Turns out the Trump White House was running a pill mill under Ronnie Jackson.
"Remember the great outcry when somebody left their cocaine lying around the White House lobby? (You have to remember it because it still comes up from time to time as a part of the Litany Of The Bidens memorized by all MAGA initiates.) Well, it turns out that it shouldn't have been that much of a surprise, since the previous administration* was running a pill mill elsewhere in the building. From the Washington Post:
“We found that the White House Medical Unit provided a wide range of health care and pharmaceutical services to ineligible White House staff in violation of Federal law and regulation and DoD policy,” says a new report from the Defense Department’s inspector general. “Additionally, the White House Medical Unit dispensed prescription medications, including controlled substances, to ineligible White House staff.” Many of those served by the unit should not have been.

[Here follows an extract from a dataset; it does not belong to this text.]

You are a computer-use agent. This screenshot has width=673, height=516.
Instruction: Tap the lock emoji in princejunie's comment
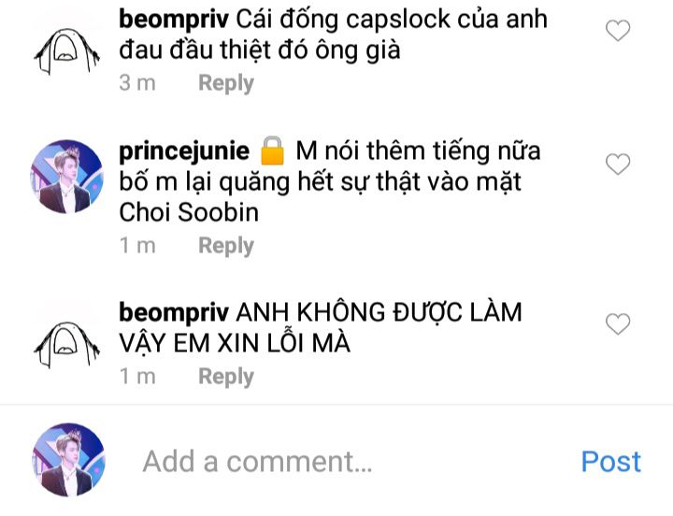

Unmentioned in this latest report is Rep. Ronny Jackson, the medicine-show White House physician whom previous reports have fingered as Dr. Feelgood, now d/b/a Congressman Feelgood from the state of Texas.
The report paints a scathing picture of the military-run facility with 60 medical personnel, who are tasked with treating the president, the vice president and the White House staff. It also provides new context to systemic problems in a clinic that made headlines when Rep. Ronny Jackson (R-Tex.), who was Donald Trump’s personal doctor until 2018, was accused by almost two dozen colleagues of improper activities, including providing prescription drugs without proper paperwork — a habit that allegedly earned him the nickname “Candyman.” A 2021 Defense Department inspector general report later corroborated some of those claims, which Jackson denied and described as politically motivated.
Whatever. Even without Jackson's barely discernible oversight, the White House Medical Center appears to have been operating like one of those small town West Virginia drugstores that were used as free-standing opiate bazaars."